◆ **THE TASK**
Copy each of the records below word for word, line by line.

◆ **MATERIAL TO PROCESS**

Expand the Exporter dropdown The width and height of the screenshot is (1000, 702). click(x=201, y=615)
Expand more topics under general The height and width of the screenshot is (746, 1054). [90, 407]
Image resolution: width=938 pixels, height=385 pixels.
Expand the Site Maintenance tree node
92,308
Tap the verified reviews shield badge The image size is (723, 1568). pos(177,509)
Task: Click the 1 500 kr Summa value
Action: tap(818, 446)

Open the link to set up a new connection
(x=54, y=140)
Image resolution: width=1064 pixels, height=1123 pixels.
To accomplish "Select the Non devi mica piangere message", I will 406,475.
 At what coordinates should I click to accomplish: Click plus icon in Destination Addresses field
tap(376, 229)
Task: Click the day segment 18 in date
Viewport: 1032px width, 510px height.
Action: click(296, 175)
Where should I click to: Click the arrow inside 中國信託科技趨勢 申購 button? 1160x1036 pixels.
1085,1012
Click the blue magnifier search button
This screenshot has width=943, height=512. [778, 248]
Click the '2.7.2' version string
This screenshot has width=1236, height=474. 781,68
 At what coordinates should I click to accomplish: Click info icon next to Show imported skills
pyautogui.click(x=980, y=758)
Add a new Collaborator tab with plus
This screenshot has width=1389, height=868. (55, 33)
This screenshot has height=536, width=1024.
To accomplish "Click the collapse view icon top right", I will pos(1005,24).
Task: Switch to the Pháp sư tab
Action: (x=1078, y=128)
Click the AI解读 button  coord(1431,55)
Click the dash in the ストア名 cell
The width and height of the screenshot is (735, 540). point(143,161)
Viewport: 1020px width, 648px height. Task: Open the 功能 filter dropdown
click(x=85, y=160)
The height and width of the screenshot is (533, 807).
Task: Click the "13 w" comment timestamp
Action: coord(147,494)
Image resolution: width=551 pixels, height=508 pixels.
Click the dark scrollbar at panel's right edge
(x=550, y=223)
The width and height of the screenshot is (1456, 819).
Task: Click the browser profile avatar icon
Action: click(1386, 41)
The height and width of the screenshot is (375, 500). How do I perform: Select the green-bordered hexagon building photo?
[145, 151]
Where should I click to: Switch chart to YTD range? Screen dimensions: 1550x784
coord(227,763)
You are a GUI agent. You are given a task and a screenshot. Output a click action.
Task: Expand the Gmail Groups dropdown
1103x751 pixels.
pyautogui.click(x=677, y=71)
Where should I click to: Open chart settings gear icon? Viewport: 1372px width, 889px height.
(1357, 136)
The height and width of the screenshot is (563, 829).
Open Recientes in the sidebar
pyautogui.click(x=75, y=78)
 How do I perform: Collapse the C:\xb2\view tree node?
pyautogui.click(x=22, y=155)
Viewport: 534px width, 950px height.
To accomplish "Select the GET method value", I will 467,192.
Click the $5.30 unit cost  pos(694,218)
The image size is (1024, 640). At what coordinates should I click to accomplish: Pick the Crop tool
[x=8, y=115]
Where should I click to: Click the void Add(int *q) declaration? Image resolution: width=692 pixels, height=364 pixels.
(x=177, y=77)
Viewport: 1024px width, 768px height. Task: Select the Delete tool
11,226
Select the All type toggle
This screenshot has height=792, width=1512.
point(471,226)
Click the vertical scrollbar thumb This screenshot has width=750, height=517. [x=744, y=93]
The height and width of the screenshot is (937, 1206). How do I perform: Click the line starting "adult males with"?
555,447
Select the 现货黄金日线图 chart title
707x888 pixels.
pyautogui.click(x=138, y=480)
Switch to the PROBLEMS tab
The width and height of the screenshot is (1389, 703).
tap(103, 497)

◆ **THE COMPLETED TASK**
Expand the Exporter dropdown The width and height of the screenshot is (1000, 702). click(x=201, y=615)
Expand more topics under general The height and width of the screenshot is (746, 1054). [90, 407]
Image resolution: width=938 pixels, height=385 pixels.
Expand the Site Maintenance tree node
92,308
Tap the verified reviews shield badge The image size is (723, 1568). pos(177,509)
Task: Click the 1 500 kr Summa value
Action: tap(818, 446)

Open the link to set up a new connection
(x=54, y=140)
Image resolution: width=1064 pixels, height=1123 pixels.
To accomplish "Select the Non devi mica piangere message", I will 406,475.
 At what coordinates should I click to accomplish: Click plus icon in Destination Addresses field
tap(376, 229)
Task: Click the day segment 18 in date
Viewport: 1032px width, 510px height.
Action: click(296, 175)
Where should I click to: Click the arrow inside 中國信託科技趨勢 申購 button? 1160x1036 pixels.
1085,1012
Click the blue magnifier search button
This screenshot has width=943, height=512. [778, 248]
Click the '2.7.2' version string
This screenshot has width=1236, height=474. 781,68
 At what coordinates should I click to accomplish: Click info icon next to Show imported skills
pyautogui.click(x=980, y=758)
Add a new Collaborator tab with plus
This screenshot has width=1389, height=868. (55, 33)
This screenshot has height=536, width=1024.
To accomplish "Click the collapse view icon top right", I will pos(1005,24).
Task: Switch to the Pháp sư tab
Action: (x=1078, y=128)
Click the AI解读 button  coord(1431,55)
Click the dash in the ストア名 cell
The width and height of the screenshot is (735, 540). point(143,161)
Viewport: 1020px width, 648px height. Task: Open the 功能 filter dropdown
click(x=85, y=160)
The height and width of the screenshot is (533, 807).
Task: Click the "13 w" comment timestamp
Action: coord(147,494)
Image resolution: width=551 pixels, height=508 pixels.
Click the dark scrollbar at panel's right edge
(x=550, y=223)
The width and height of the screenshot is (1456, 819).
Task: Click the browser profile avatar icon
Action: click(1386, 41)
The height and width of the screenshot is (375, 500). How do I perform: Select the green-bordered hexagon building photo?
[145, 151]
Where should I click to: Switch chart to YTD range? Screen dimensions: 1550x784
coord(227,763)
You are a GUI agent. You are given a task and a screenshot. Output a click action.
Task: Expand the Gmail Groups dropdown
1103x751 pixels.
pyautogui.click(x=677, y=71)
Where should I click to: Open chart settings gear icon? Viewport: 1372px width, 889px height.
(1357, 136)
The height and width of the screenshot is (563, 829).
Open Recientes in the sidebar
pyautogui.click(x=75, y=78)
 How do I perform: Collapse the C:\xb2\view tree node?
pyautogui.click(x=22, y=155)
Viewport: 534px width, 950px height.
To accomplish "Select the GET method value", I will 467,192.
Click the $5.30 unit cost  pos(694,218)
The image size is (1024, 640). At what coordinates should I click to accomplish: Pick the Crop tool
[x=8, y=115]
Where should I click to: Click the void Add(int *q) declaration? Image resolution: width=692 pixels, height=364 pixels.
(x=177, y=77)
Viewport: 1024px width, 768px height. Task: Select the Delete tool
11,226
Select the All type toggle
This screenshot has height=792, width=1512.
point(471,226)
Click the vertical scrollbar thumb This screenshot has width=750, height=517. [x=744, y=93]
The height and width of the screenshot is (937, 1206). How do I perform: Click the line starting "adult males with"?
555,447
Select the 现货黄金日线图 chart title
707x888 pixels.
pyautogui.click(x=138, y=480)
Switch to the PROBLEMS tab
The width and height of the screenshot is (1389, 703).
tap(103, 497)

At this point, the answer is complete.